A Cloak of Elvenkind still requires cover or concealment, but grants you advantage.

They simply offer different advantages is all.
 

Springheel

First Post
But in certain circumstances, a cloak of elvenkind will make it easier to hide than invisibility will. I can't explain that. Why wouldn't invisibility also grant you an advantage?
 

tuxgeo

Adventurer
But in certain circumstances, a cloak of elvenkind will make it easier to hide than invisibility will. I can't explain that. Why wouldn't invisibility also grant you an advantage?

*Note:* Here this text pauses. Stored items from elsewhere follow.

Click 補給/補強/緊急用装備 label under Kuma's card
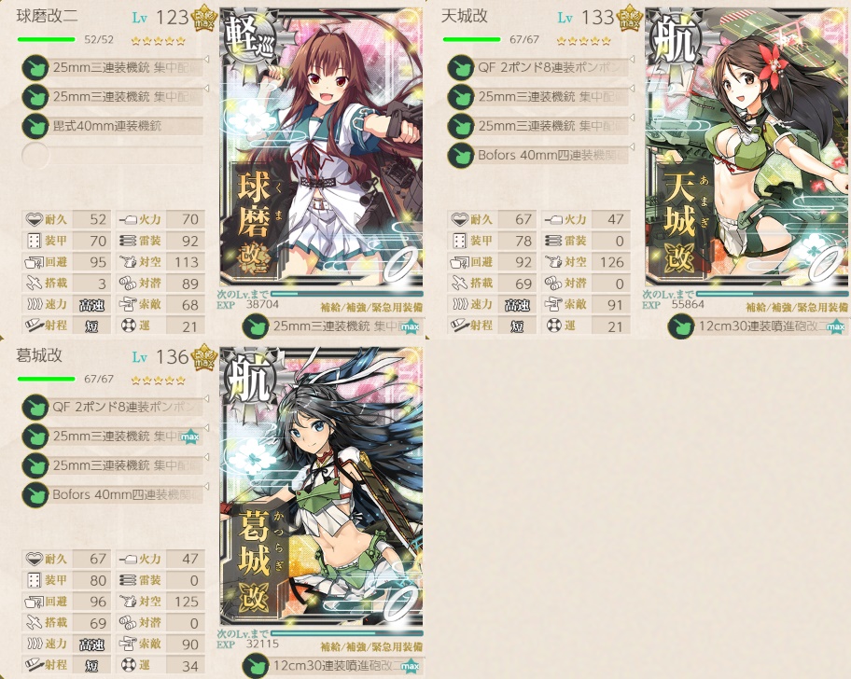 371,308
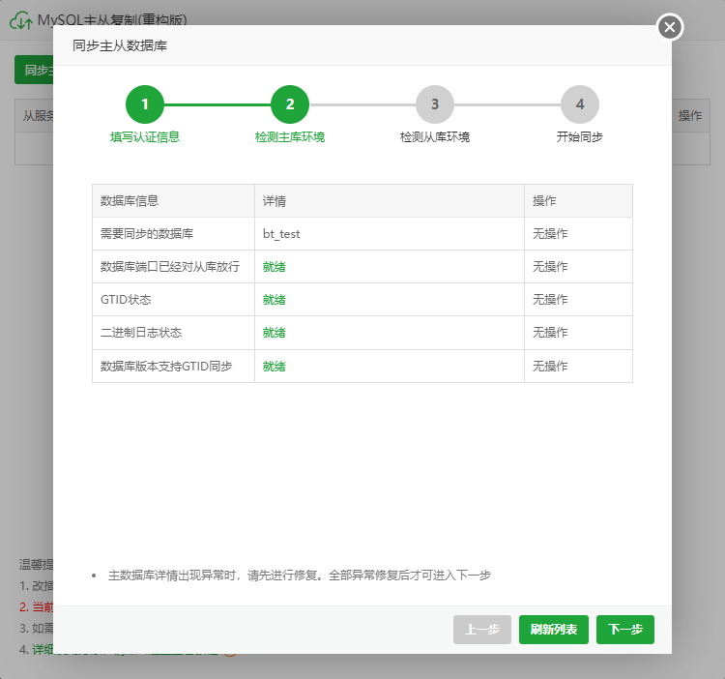Click the MySQL主从复制 cloud icon
725x679 pixels.
tap(20, 18)
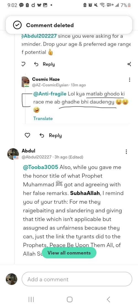Tap the checkmark on Comment deleted toast
This screenshot has height=308, width=138.
tap(17, 25)
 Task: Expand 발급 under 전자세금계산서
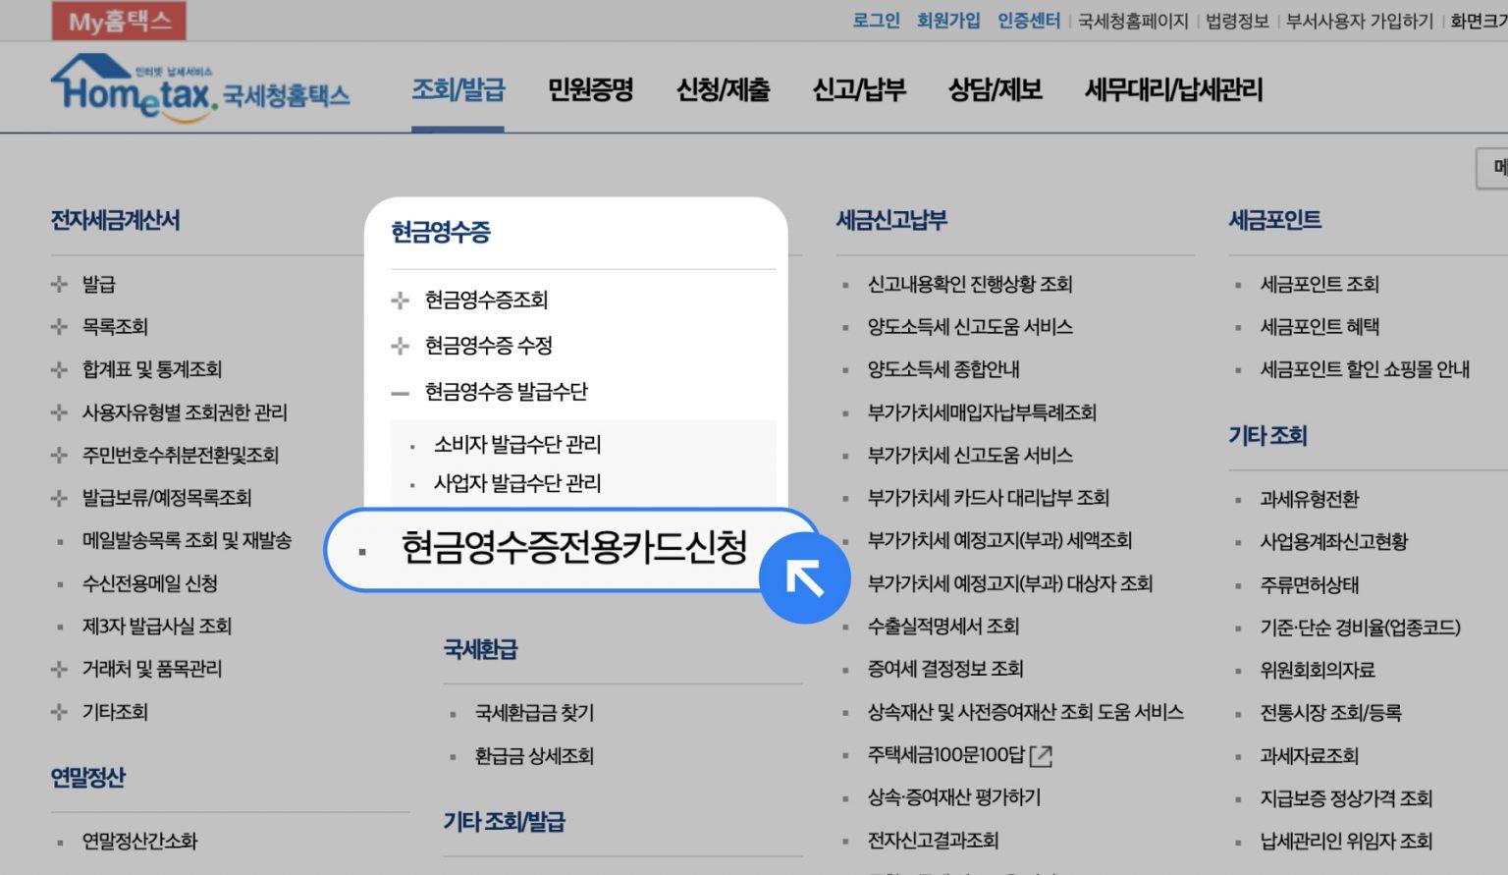coord(60,285)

It does better than mere advantage or disadvantage, but that applicable information is spread out across multiple locations in the Player's Handbook (PHB), not in the "Invisibility" spell.

Location 1: In Chapter 7 ("Using Ability Scores"), there is a sidebar on "Hiding," and the second sentence within the third paragraph says: "An invisible creature can't be seen, so it can always try to hide."

Location 2: In Chapter 8 ("Adventuring"), under the minor heading "Vision and Light," the nature of an "obscured" area is given as:
"A given area might be lightly or heavily obscured. In a lightly obscured area, such as dim light, patchy fog, or moderate foliage, creatures have disadvantage on Wisdom (Perception) checks that rely on sight.
A heavily obscured area--such as darkness, opaque fog, or dense foliage--blocks vision entirely. A creature in a heavily obscured area effectively suffers from the blinded condition (see appendix A)."
[PH Errata: A heavily obscured area doesn't blind you, but you are effectively blinded when you try to see something obscured by it.]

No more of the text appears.